Strona:PL Dzieła Juliusza Słowackiego T2.djvu/342

Z Wikiźródeł, wolnej biblioteki
Ta strona została przepisana.
(Kostryn wychodzi na wieżę.)

Ja wiem że zwykle Lachom żal po czasie
Zawraca głowy, i sen cichy truje.
Może się teraz trup czerwony snuje
Przed ludzi śpiących oczyma, a oni
       50 Przez sen żegnają krzyżem cichą marę. —
Schodzi po wschodach; jak te szczeble stare
Trzeszczą...

(do Kostryna który wchodzi z koroną.)

Znalazłeś... ty coś trzymasz w dłoni?

KOSTRYN. (ponuro.)

Tak.

BALLADYNA.

Daj. Nie! nie! nie! nie zbliżaj się do mnie
Bo będę wołać ratunku od ludzi...
Stój tam.

KOSTRYN.

       55 Co znaczy? mówisz nie przytomnie.

BALLADYNA.

Stój tam, bo krzyknę, zamek się obudzi,
Stój tam z daleka, aż w tobie przeminie
Ta myśl... W powietrzu ją czuć... o!
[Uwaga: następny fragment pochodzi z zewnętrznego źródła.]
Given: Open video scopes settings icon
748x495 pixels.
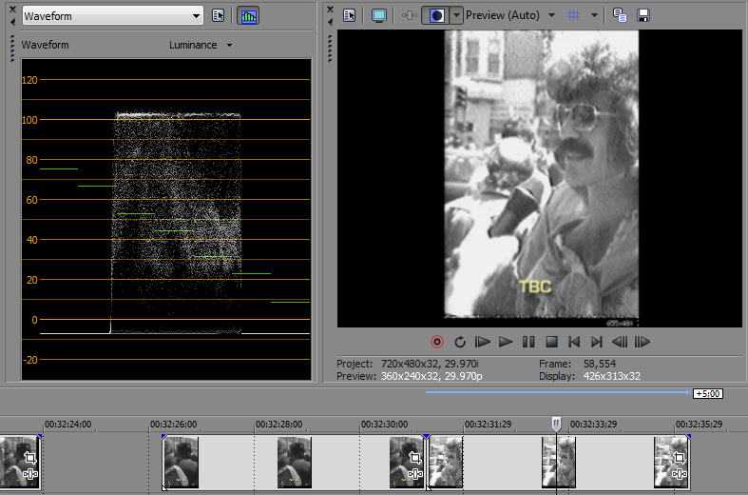Looking at the screenshot, I should point(219,15).
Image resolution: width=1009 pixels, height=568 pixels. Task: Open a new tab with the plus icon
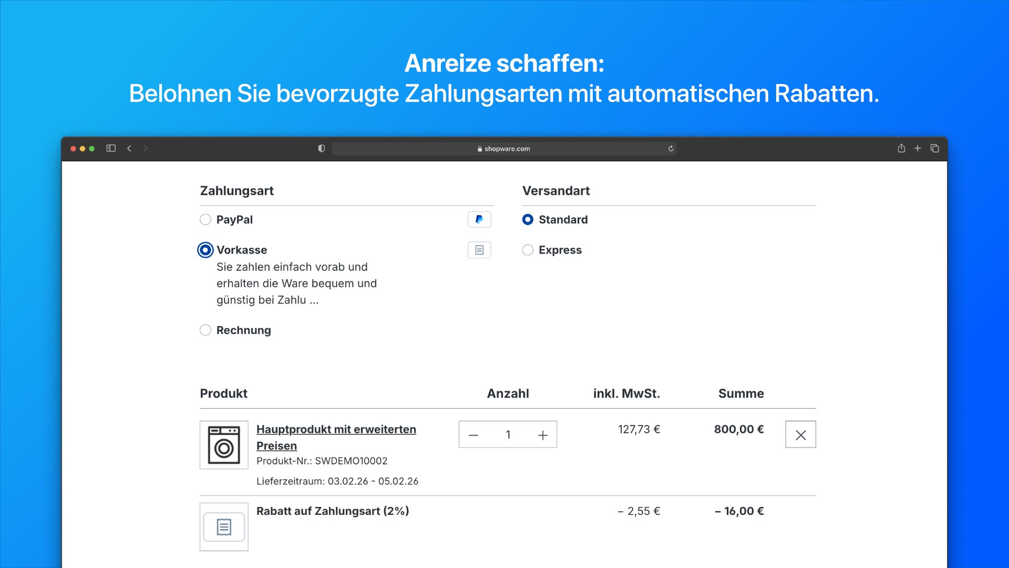[x=918, y=148]
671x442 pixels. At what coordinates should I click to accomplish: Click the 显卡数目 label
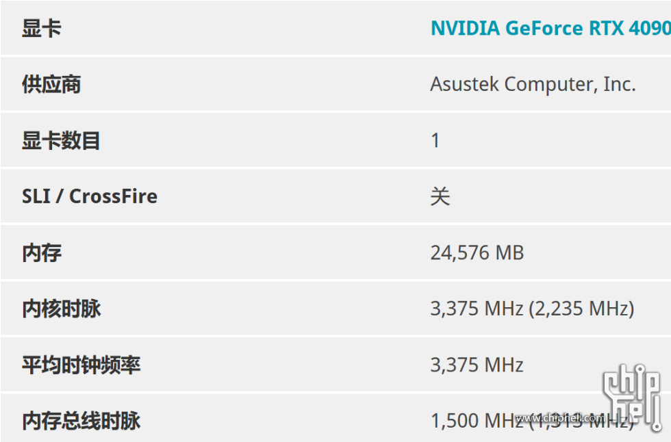click(61, 141)
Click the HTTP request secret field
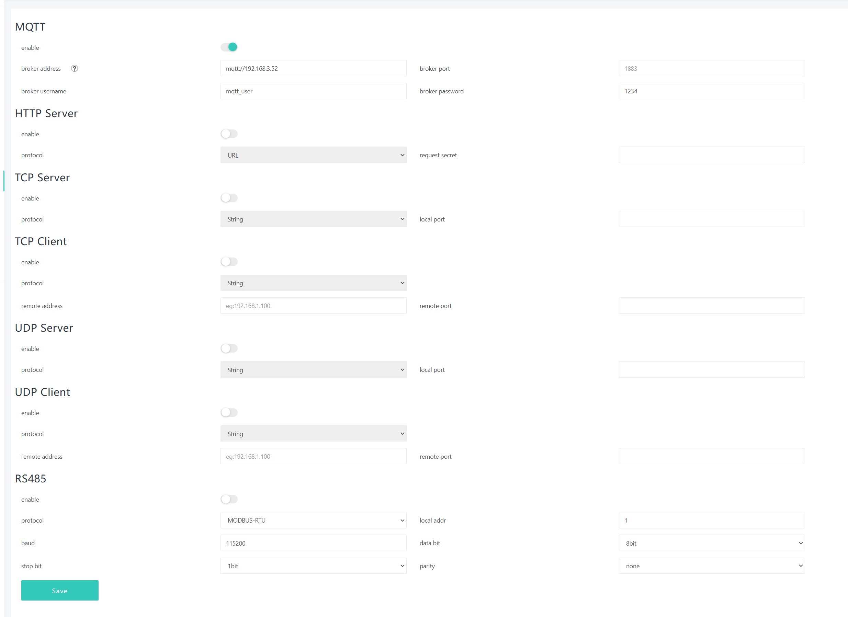848x617 pixels. click(711, 155)
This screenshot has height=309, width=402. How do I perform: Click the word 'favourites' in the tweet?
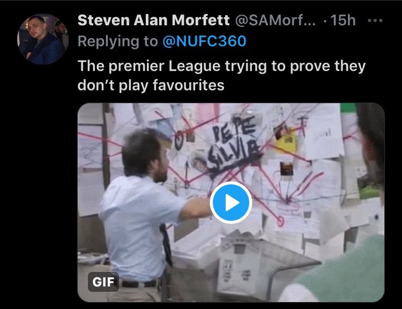(x=189, y=85)
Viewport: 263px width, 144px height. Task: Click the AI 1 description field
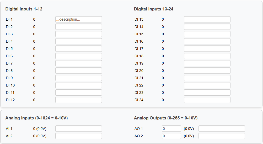click(78, 129)
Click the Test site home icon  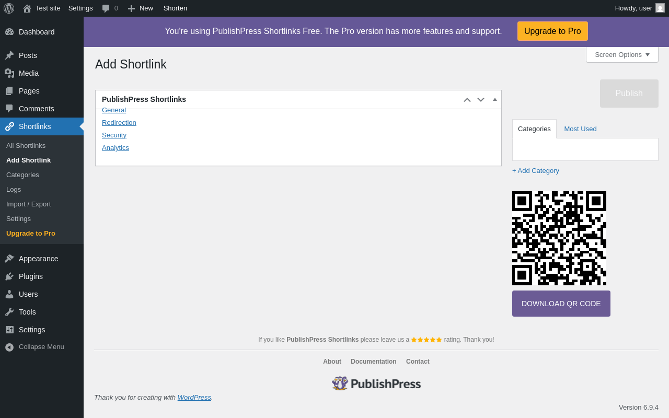27,8

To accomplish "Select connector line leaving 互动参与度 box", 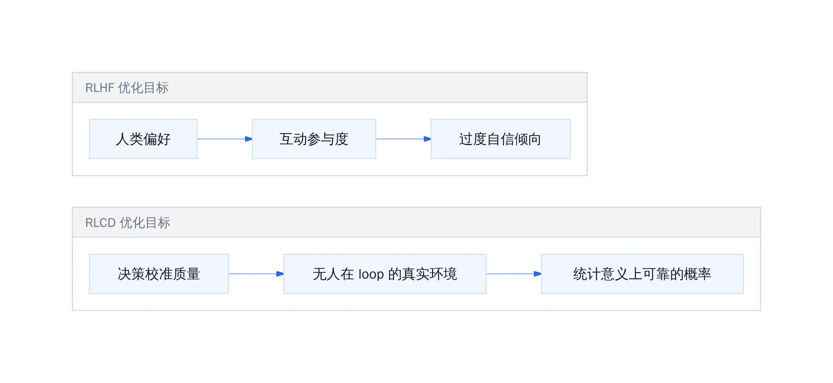I will pos(400,139).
Kostrynie
Chciałeś mię zabić, serce twoje biło
       60 Głośno, jak moje bije gdy zarzynam.

KOSTRYN.

Jeślim to myślał, na wieki przeklinam
Ów zakąt mózgu gdzie się urodziło
Szalone dziecko.

BALLADYNA.

Chodź tam do komnaty...
A namowiéjmy się po cicho razem
Co jutro czynić...

(Rozwidnia się trochę.)
KOSTRYN.

       65 Doniosły mi czaty
Że Kirkor wrócił do Gniezna, żelazem
Grożąc takiemu coby się z koroną
O tron upomniał...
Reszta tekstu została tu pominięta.